While P. gingivalis was sensitive to various alcoholic ZSC concentrations (apart from 0.2 g/ml and 0.4 g/ml, which had no antibacterial effects), its IZ values were lower for 0.6 g/ml, 0.8 g/ml, and 1 g/ml than for 0.2% CHX; however, since 0.2% CHX is a natural herb, it was thought to be superior. Sider leaf extracts were shown to have inhibitory effects on S. faecalis at concentrations as high as 50 mg/ml, and at 200 mg/ml, IZ (13.33 mm) was found [67]. According to a different study [68], when combined with (13 mm) IZ, the ethanolic extract of Sider leaves had the highest activity against gram-positive bacteria at a dosage of 128 mg/L, whereas (8 mm) IZ had the lowest activity. These results revealed that the antibacterial effectiveness of the Sider ethanolic extract against the tested microorganisms increased when it was used at greater concentrations. Others have reported that the presence of multiple active ingredients, including flavonoids, phenolic compounds, alkaloids, and essential oils, is the reason behind the action of ZSC extracts [54]. Owing to the presence of active antimicrobial constituents that are sufficient to inhibit growth and damage the isolated bacteria to a degree that is comparable to that of CHX, the diameters of BIZ produced by the combination extracts and Myrrha at 60%, 80%, and 100% concentrations were significantly greater than those produced by 0.2% CHX for P. gingivalis. As a result, the use of C. myrrha alone or in combination with ZSC extracts produces antibacterial effects that may be a good substitute for CHX.

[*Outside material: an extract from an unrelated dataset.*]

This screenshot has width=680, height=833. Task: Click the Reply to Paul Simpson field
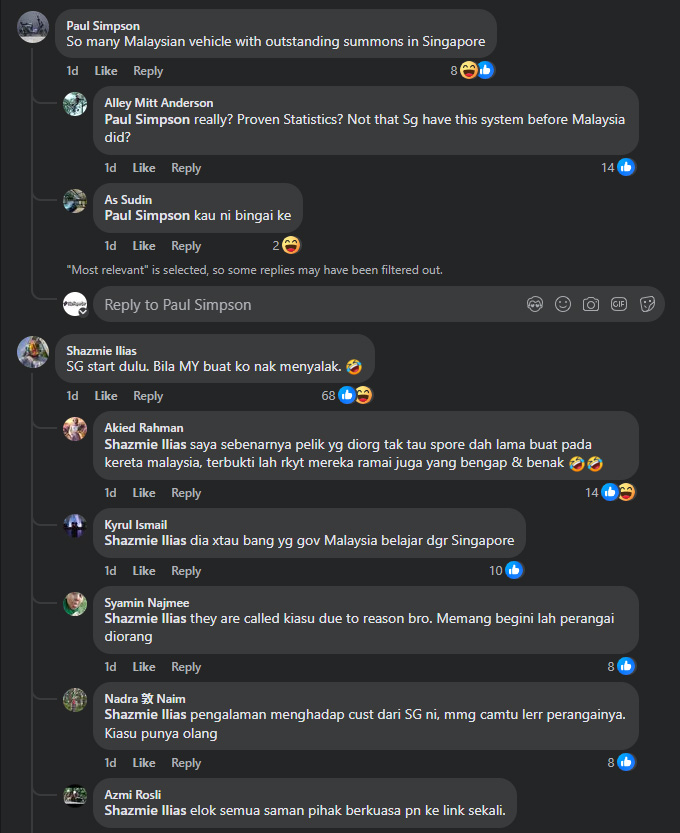(x=300, y=305)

When the C. Myrrha extract was mixed with the other extracts, the MIC was 20%; however, the ZSC extract had an MIC of 60%. Plant extracts with MICs of less than or equal to 0.5 mg/ml demonstrated good antibacterial activity. Consequently, the ethanol extracts of C. myrrha and the combined extracts demonstrated strong antibacterial activity against P. gingivalis.

The alcoholic C. Myrrha extract exhibited a bactericidal effect against P. gingivalis, as evidenced by the MBC of 0.4 g/ml required to kill the pathogen. While the MBC of the combination extracts that killed P. gingivalis isolate growth was 40% (0.4 g/ml), indicating the bactericidal effect of the combination extracts, the MBC of the ZSC leaf extract that killed P. gingivalis isolate growth was 80% (0.8 g/ml), indicating that the agent demonstrated a bactericidal effect. The MBC of the ZSC leaf extract against P. gingivalis was greater than that of C. Myrrha and the combination extracts. This difference may have resulted from the active antibacterial properties of the ZSC extract, which might only be present at high bacterial concentrations.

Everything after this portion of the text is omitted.